The Godfather of Soul and the undisputed King of Funk as well, James Joseph Brown Jr. is an American R&B phenomenon of such staggering importance that we’d need several volumes to skim the surface of his achievements. In a six-decade spanning career, James Brown moved American urban music out of the chitlin circuit forever and established R&B and soul as mainstream fare for clubs, halls and eventually stadia. His influence on the development of deep groove and rap is as profound as his mastery of the call and response hit or the lengthy multi-part singles that kept him bubbling through the charts. He enjoyed sixteen number-one Billboard smashes and walked into the Rock and Roll Hall of Fame and the Songwriters Hall of Fame with his head held high. Rolling Stone magazine has named him the seventh most important of their greatest artists of all time. Some would demur that that is too low!
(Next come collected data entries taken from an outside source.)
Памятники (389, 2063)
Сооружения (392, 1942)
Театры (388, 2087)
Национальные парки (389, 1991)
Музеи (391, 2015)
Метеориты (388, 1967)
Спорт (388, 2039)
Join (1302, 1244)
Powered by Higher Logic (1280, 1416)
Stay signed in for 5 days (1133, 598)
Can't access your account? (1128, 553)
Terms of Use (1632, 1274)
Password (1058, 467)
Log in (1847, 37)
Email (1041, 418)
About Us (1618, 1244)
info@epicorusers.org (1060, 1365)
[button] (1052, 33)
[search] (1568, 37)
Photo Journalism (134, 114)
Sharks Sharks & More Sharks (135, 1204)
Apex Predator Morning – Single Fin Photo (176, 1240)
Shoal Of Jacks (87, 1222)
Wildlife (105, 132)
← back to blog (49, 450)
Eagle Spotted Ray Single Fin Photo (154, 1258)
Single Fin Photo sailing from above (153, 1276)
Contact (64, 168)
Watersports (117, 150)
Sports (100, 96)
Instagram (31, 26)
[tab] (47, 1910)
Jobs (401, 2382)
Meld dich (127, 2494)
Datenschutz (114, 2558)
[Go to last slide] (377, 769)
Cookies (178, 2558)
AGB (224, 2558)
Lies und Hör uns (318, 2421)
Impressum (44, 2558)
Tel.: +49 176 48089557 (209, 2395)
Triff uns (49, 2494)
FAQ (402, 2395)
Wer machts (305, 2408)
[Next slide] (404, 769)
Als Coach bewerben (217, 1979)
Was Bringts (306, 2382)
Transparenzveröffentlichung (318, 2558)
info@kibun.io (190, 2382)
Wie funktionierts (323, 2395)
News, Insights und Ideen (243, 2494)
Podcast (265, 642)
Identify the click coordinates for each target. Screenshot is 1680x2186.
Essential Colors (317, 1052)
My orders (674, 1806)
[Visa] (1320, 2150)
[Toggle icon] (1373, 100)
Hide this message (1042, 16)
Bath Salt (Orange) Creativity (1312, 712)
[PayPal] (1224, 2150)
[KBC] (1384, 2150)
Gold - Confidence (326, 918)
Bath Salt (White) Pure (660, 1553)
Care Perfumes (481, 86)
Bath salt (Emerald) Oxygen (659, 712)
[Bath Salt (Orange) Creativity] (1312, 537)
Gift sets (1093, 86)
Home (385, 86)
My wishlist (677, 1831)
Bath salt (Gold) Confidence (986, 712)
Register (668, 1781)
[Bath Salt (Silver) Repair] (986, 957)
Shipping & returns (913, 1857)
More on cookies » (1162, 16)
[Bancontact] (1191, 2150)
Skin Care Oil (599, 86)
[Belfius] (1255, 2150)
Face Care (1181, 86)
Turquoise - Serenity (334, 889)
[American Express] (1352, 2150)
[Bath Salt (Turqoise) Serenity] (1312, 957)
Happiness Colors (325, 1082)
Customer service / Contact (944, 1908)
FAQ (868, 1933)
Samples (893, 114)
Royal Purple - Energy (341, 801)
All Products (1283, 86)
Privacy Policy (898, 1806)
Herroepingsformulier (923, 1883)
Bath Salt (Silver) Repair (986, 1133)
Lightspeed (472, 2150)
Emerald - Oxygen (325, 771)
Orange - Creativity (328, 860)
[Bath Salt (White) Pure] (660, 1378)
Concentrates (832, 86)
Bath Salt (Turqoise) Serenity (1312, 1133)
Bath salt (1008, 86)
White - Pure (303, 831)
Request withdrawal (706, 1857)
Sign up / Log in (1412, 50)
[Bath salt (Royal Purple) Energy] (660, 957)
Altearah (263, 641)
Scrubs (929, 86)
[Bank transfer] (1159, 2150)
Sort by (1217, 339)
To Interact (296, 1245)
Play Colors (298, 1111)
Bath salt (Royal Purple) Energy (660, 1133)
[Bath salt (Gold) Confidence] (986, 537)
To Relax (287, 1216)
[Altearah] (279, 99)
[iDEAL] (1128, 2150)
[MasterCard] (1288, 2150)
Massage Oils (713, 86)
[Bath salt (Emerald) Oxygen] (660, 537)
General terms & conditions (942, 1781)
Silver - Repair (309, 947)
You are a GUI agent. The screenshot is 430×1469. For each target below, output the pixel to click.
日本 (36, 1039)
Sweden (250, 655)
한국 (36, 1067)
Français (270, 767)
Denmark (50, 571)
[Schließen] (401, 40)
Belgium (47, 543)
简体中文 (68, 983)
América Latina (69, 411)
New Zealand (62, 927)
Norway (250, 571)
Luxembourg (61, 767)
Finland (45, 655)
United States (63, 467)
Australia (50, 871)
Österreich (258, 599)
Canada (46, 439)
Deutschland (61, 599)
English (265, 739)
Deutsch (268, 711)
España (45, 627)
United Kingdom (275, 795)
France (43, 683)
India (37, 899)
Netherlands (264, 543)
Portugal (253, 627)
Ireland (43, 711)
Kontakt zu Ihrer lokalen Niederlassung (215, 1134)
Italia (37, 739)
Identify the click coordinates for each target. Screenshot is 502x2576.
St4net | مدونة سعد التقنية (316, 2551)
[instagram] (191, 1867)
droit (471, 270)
His shadow looms so large that it’s worth recalling he was the first artist to be sampled on a hip hop record, namely Eric B. & Rakim‘s “Eric B. Is President.” That opened the floodgates for people to sample Brown. The esteemed producer Rick Rubin sums him up thus: “In one sense James Brown is like Johnny Cash. Johnny is considered one of the kings of country music, but there are a lot of people who like Johnny but don’t like country music. It’s the same with James Brown and R&B. His music is singular — the feel and tone of it. James Brown is his own genre. He was a great editor — as a songwriter, producer and bandleader. He kept things sparse. He knew that was important. And he had the best players, the funkiest of all bands. If Clyde Stubblefield had been drumming on a Motown session, they would not have let him play what he did with James on “Funky Drummer.” James’ vision allowed music to get out. And the music always came from the groove, whereas for so many R&B and Motown artists at the time it was more about conventional songs. James Brown’s songs are not conventional. “I Got You,” “Out of Sight” — they are ultimately vehicles for unique, even bizarre grooves.”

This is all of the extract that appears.